Et enfin j’ai remarqué qu’en maceration, ma préparation ( geranium rosat par exemple )était beaucoup plus parfumé après une semaine de macération que 3 semaines pourquoi? Perte HÉ par la chaleur ( macération chez moi à 25 /30 degrés sans contact direct avec le soleil)?
conserve t on les HE dans les macerats?
dois je faire la macérations en 2 temps: 3 semaines 1 préparation, 1 semaine une deuxième préparation et mélanger les 2 pour garder l’odeur?
Merci beaucoup pour tes réponses
Bonjour Joy
compliqué et un peu long pour répondre point par point
oui il y a des molécules liposolubles et hydrosoluble et parfois dans la même plante , impossible de vous lister ces molécules
pour la reine des prés le macérat huileux avec intermédiaire alcoolique apporte un plus
on peut mettre des he dans les macérats huileux soit pour un apport thérapeutique, soit pour les conserver (c’est l’he qui va apporter un plus de conservation pour l’huile végétale)et / ou apporter une touche parfumée
pour le géranium rosat je ne sais pas
Bonjour Christophe,
j’ai fait un macérat huileux de pétales de roses fraîches dans de l’huile de tournesol dans le but de l’utiliser assez rapidement sur une peau de bébé atopique. ça va à l’encontre de vos conseils (plante sèche, huile plus stable…)!!! et en effet, plein d’humidité, malgré pot ouvert avec gaze, au soleil dans sac en papier kraft et même passer avec un essui-tout propre pour enlever l’humidité sur les parois du pot. problème = les roses du dessus devenaient brunes, je les enlevais au fur et à mesure. j’ai fini par chauffer cette huile à basse température et par la filtrer après 1 semaine. mais ça ne sent pas très bon, un peu le moisi. est-il judicieux de l’utiliser sur une peau atopique….? ou vaut-il mieux la jeter…?

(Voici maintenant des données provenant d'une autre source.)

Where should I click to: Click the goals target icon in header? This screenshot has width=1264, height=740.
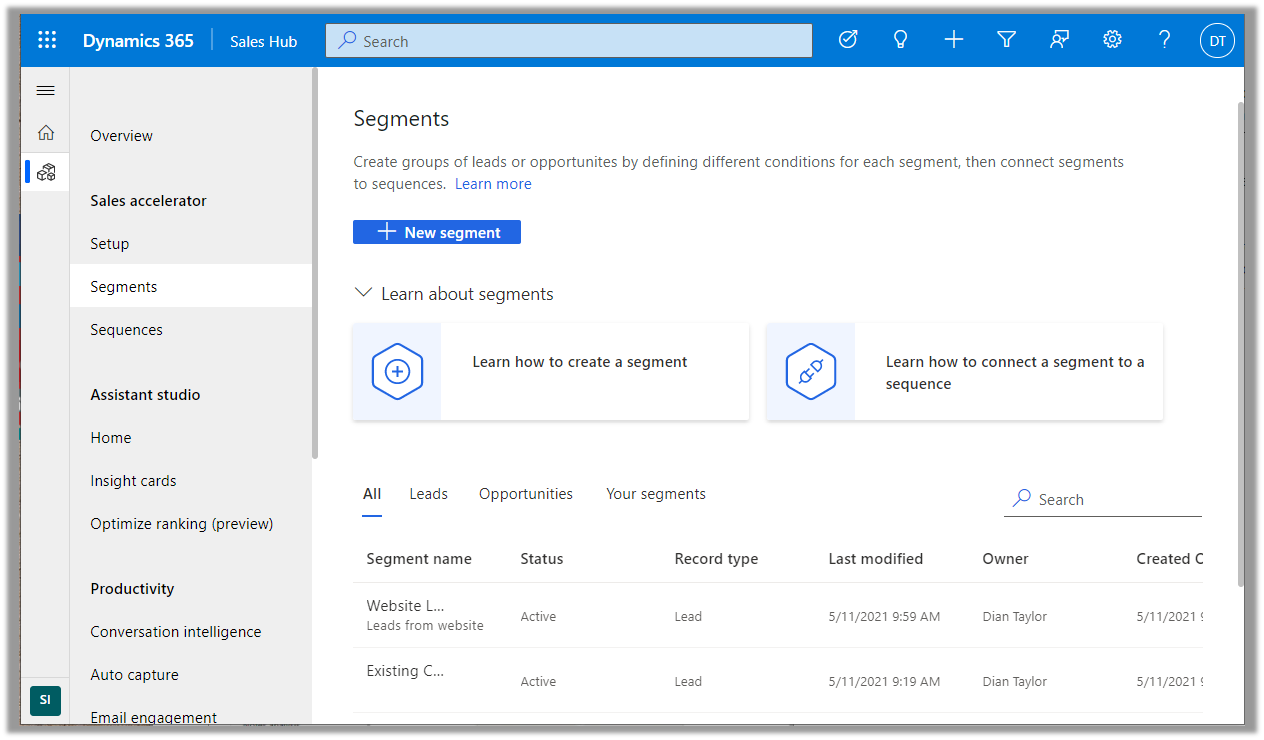click(x=848, y=41)
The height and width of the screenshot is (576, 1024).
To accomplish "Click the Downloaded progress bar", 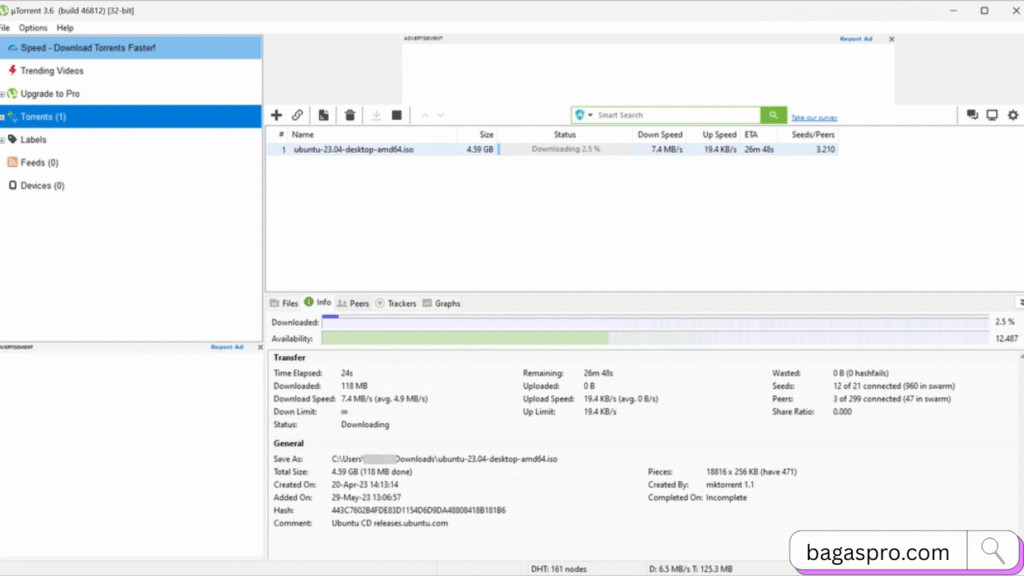I will (x=650, y=322).
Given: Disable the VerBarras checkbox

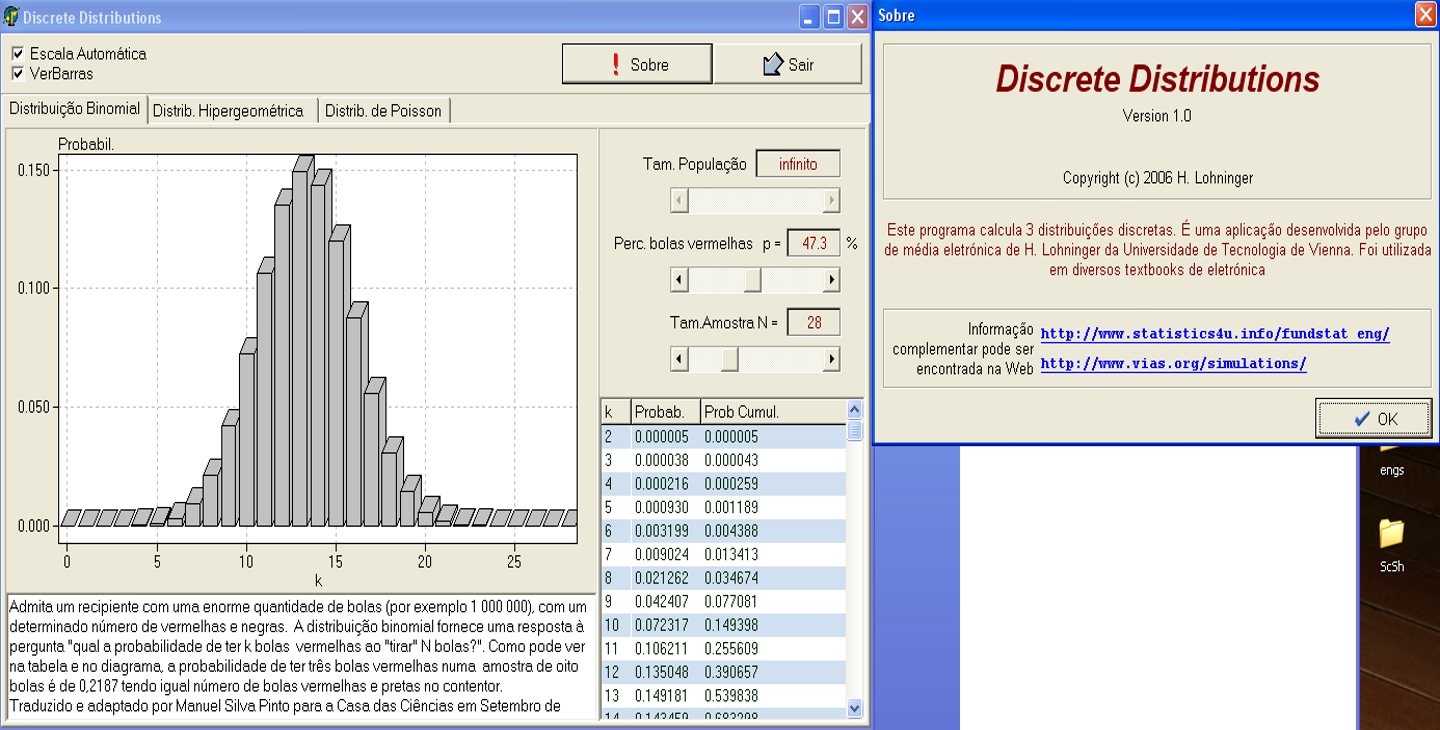Looking at the screenshot, I should point(18,73).

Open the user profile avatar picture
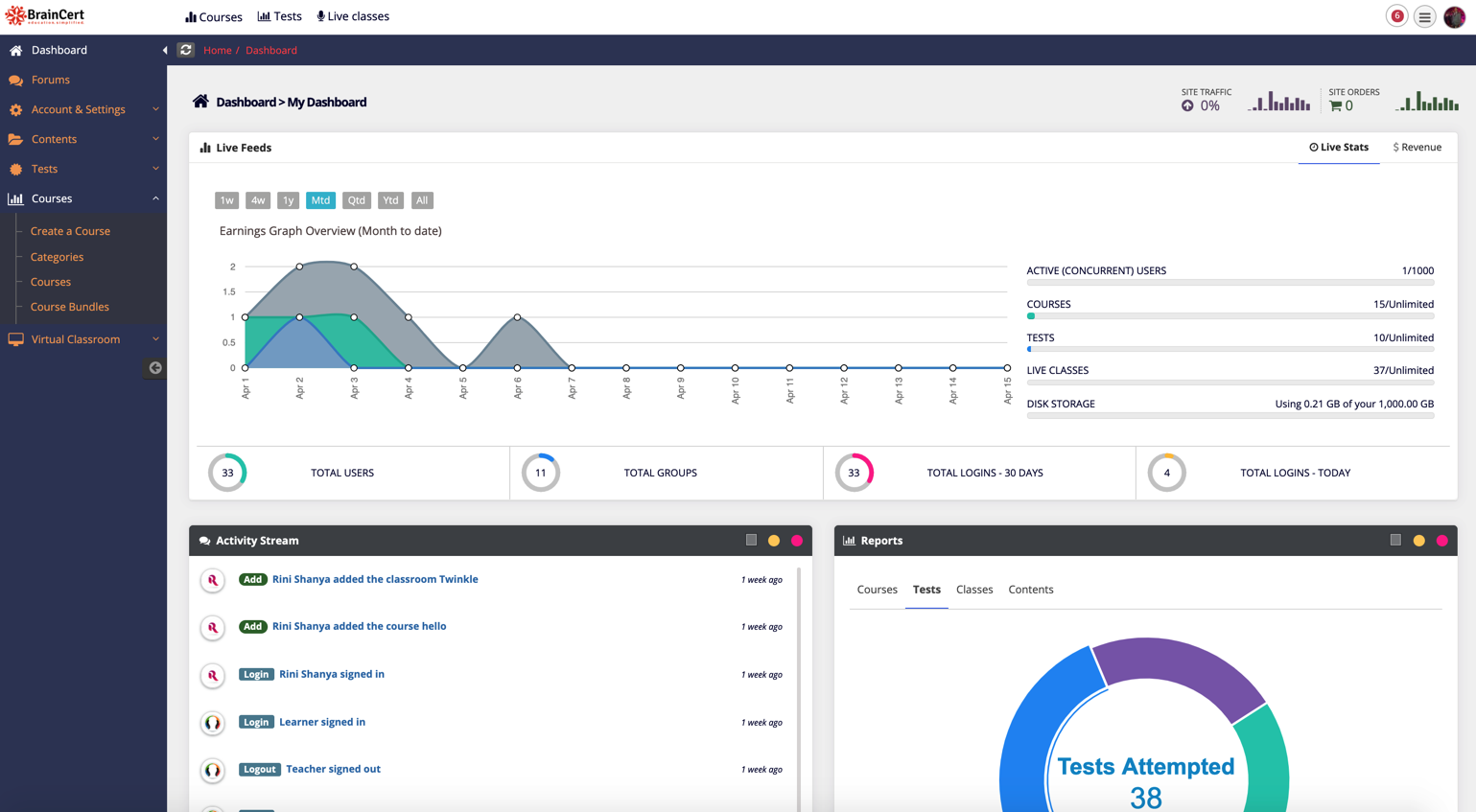pos(1456,16)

j’ai aussi dans mon enthousiasme fait macérer des roses trémières fraîches dans de l’huile de noyayx d’abricot, même odeur…
D’avance merci pour votre avis sur mon expérimentation!
belle journée,
alexia
Bonjour Alexia
si odeur de moisi/rance , ne mettez pas sur la peau de bb
Merci Sabine
bonjour alexia, vous dites les roses du dessus, vous n’avez mis que des petales ou les boutons avec,,?